* _YOUR INSTRUCTIONS_:
Go through the material and copy each line in which the word "field" shows up.

### STUDY MATERIAL

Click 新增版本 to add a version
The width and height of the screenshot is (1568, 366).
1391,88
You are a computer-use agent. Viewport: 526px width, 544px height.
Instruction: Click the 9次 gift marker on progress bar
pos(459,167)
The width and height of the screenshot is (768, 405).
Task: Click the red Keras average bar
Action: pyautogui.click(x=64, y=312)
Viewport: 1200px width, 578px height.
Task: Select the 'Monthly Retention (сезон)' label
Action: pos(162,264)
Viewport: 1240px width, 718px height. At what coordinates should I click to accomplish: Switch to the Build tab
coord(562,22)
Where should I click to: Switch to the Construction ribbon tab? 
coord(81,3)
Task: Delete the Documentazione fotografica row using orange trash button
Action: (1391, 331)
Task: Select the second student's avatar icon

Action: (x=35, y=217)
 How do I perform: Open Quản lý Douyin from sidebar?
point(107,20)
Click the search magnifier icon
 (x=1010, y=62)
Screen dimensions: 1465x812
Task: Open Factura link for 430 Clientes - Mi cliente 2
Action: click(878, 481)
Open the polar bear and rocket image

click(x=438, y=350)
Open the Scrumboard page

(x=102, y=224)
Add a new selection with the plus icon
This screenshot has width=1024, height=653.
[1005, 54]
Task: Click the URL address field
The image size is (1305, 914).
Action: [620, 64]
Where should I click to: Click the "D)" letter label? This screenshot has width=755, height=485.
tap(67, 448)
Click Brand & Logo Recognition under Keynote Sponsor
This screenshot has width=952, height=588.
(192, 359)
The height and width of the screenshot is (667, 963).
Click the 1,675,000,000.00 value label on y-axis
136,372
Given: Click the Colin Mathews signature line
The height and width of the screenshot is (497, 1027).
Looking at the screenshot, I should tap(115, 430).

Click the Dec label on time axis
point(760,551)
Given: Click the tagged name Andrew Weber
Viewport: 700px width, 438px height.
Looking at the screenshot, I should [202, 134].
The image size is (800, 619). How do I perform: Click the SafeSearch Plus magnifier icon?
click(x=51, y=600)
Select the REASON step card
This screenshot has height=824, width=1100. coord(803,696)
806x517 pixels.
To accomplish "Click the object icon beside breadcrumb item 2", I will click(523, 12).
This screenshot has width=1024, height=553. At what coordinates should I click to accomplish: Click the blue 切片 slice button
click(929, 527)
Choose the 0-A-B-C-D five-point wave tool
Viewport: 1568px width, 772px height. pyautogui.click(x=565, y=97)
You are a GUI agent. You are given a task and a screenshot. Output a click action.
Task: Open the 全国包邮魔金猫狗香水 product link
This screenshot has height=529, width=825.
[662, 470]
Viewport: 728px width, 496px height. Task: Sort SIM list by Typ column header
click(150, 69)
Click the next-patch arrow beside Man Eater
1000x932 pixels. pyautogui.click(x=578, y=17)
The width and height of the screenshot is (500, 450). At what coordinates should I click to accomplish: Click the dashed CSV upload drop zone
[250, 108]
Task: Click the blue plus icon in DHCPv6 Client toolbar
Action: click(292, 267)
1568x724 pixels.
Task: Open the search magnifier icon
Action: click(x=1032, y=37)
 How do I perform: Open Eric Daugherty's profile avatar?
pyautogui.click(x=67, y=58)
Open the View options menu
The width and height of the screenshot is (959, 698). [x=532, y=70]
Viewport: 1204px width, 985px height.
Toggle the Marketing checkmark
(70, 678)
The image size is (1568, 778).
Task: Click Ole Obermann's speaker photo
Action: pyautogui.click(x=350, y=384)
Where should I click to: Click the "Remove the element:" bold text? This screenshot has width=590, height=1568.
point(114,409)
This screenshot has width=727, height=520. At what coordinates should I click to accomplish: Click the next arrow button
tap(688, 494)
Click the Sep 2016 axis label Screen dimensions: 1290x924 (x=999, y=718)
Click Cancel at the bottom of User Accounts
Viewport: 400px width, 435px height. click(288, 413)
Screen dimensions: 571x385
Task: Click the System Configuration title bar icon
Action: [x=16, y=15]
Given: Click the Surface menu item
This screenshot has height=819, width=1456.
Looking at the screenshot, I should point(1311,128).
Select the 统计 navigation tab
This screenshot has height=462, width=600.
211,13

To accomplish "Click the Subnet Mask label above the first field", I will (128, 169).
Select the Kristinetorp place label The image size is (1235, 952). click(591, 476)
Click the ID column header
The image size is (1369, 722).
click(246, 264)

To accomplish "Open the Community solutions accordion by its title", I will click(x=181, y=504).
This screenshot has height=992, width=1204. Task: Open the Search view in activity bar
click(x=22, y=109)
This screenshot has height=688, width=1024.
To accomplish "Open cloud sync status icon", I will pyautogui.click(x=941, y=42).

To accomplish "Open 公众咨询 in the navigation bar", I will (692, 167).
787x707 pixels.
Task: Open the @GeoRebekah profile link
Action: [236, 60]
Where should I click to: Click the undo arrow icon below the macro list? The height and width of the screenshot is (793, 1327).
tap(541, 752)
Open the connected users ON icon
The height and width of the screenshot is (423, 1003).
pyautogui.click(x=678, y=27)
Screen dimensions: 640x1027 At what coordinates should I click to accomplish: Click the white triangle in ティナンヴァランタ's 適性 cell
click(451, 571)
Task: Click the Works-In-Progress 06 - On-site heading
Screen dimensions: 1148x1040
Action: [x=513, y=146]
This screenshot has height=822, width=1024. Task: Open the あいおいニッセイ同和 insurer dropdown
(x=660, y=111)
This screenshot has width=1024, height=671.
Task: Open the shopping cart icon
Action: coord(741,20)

######

* _RESPONSE BELOW_:
Task: Click the URL address field
To accomplish "Click the Subnet Mask label above the first field", I will (128, 169).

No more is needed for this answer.